▶ [WORK TASK] Return the lines below exactly, from the first one through the line that has "Task: Click the message 'お、抜かされた'". Leave out everything after it.

DATASET Block Start

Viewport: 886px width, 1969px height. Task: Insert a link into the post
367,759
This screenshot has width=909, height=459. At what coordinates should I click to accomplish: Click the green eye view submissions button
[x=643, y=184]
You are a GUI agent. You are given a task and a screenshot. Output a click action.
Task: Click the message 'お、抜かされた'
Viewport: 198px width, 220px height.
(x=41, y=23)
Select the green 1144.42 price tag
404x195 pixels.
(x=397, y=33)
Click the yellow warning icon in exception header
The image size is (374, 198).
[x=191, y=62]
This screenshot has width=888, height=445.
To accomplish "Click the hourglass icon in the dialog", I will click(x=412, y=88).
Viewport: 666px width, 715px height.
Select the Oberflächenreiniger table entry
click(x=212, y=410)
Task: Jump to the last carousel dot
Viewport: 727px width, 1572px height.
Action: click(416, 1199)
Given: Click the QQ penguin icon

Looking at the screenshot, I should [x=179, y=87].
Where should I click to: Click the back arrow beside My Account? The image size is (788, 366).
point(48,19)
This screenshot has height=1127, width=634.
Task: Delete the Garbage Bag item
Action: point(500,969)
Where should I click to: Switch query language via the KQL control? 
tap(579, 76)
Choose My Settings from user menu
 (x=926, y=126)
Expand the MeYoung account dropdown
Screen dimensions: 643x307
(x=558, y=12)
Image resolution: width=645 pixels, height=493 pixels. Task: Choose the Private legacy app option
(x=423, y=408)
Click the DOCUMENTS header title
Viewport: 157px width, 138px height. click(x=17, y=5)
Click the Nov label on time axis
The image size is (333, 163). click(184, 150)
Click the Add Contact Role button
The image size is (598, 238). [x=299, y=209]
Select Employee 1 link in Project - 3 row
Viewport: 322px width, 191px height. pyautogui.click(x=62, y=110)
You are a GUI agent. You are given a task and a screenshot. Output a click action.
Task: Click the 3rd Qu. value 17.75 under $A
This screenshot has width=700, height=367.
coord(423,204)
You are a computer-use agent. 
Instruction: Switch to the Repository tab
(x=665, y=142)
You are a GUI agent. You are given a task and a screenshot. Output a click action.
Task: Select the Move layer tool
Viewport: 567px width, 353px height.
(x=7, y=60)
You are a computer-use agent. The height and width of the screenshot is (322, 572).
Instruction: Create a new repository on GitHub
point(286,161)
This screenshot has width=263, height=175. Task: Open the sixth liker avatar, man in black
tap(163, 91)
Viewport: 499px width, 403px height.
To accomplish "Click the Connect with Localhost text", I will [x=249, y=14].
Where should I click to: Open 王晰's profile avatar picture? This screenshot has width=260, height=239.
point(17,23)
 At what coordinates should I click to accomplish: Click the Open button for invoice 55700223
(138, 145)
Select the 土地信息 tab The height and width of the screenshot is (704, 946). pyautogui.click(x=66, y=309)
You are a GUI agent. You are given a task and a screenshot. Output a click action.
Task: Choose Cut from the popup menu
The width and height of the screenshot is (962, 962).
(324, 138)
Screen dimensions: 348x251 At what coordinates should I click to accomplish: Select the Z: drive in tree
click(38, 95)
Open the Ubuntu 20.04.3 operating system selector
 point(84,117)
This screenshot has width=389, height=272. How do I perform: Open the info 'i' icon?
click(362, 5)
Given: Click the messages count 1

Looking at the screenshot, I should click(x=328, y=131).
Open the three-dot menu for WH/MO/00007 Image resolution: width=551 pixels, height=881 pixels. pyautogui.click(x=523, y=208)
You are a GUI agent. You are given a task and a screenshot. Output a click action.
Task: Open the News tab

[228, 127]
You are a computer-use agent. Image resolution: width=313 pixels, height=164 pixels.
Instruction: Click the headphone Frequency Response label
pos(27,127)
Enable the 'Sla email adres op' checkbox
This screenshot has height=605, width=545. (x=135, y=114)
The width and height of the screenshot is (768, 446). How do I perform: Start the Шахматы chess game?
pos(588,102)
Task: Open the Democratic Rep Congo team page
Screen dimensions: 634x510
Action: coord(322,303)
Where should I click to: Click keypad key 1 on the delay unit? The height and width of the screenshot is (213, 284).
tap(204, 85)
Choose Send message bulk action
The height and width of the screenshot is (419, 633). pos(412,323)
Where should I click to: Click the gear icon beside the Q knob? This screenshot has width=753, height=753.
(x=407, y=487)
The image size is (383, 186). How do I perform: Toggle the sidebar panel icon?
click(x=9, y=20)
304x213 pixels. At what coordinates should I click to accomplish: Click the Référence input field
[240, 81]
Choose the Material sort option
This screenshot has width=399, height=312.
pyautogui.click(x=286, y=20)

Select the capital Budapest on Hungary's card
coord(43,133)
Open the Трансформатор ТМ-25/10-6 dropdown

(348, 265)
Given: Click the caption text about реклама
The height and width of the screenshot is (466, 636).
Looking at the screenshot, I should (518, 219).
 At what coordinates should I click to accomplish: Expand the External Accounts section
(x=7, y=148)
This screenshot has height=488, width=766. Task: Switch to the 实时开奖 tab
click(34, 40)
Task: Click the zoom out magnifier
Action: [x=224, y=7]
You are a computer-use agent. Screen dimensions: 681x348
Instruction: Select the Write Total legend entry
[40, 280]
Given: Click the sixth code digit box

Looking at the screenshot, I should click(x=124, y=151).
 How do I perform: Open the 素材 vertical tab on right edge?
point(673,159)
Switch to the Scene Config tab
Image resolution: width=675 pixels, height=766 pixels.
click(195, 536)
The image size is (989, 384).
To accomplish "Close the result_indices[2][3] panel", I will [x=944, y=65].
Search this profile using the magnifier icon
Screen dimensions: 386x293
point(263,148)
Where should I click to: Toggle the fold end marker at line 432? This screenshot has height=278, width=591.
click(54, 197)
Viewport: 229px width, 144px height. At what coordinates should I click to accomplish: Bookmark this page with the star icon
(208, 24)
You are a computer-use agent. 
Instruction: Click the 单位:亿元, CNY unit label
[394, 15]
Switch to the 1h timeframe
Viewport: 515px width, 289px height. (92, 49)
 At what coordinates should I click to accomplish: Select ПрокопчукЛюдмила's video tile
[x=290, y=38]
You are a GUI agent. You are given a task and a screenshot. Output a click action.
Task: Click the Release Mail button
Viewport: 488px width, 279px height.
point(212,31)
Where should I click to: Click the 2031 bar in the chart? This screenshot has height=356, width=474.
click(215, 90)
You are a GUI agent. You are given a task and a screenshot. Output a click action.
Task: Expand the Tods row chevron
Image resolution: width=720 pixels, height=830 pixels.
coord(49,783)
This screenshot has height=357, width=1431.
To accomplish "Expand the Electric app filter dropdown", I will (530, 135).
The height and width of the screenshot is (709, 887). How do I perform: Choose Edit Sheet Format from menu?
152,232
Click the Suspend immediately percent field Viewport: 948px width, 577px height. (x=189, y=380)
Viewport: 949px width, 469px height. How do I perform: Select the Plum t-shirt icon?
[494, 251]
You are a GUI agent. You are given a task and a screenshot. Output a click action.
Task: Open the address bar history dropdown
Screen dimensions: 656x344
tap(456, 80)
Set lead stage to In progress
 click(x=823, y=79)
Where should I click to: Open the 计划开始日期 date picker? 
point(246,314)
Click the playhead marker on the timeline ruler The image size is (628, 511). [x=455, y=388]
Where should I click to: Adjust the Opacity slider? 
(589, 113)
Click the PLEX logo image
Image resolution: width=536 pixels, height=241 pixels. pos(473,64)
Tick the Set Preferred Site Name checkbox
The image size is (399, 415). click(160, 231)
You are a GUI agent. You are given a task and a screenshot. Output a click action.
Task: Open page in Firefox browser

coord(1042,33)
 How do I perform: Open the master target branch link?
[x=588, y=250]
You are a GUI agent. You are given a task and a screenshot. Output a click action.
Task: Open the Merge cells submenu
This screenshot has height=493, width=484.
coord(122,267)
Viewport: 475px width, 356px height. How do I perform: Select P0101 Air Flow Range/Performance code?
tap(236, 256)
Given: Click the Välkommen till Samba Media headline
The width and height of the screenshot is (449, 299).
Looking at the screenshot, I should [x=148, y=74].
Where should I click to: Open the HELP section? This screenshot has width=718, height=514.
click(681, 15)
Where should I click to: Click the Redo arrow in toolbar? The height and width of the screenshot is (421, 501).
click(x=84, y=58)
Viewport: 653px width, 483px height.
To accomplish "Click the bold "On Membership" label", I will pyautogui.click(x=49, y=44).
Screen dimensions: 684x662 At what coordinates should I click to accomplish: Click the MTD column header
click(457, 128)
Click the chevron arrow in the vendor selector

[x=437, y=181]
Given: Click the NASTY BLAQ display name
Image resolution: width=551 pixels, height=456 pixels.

DATASET Block End

▶ [ANSWER SPACE]
Viewport: 886px width, 1969px height. Task: Insert a link into the post
367,759
This screenshot has width=909, height=459. At what coordinates should I click to accomplish: Click the green eye view submissions button
[x=643, y=184]
You are a GUI agent. You are given a task and a screenshot. Output a click action.
Task: Click the message 'お、抜かされた'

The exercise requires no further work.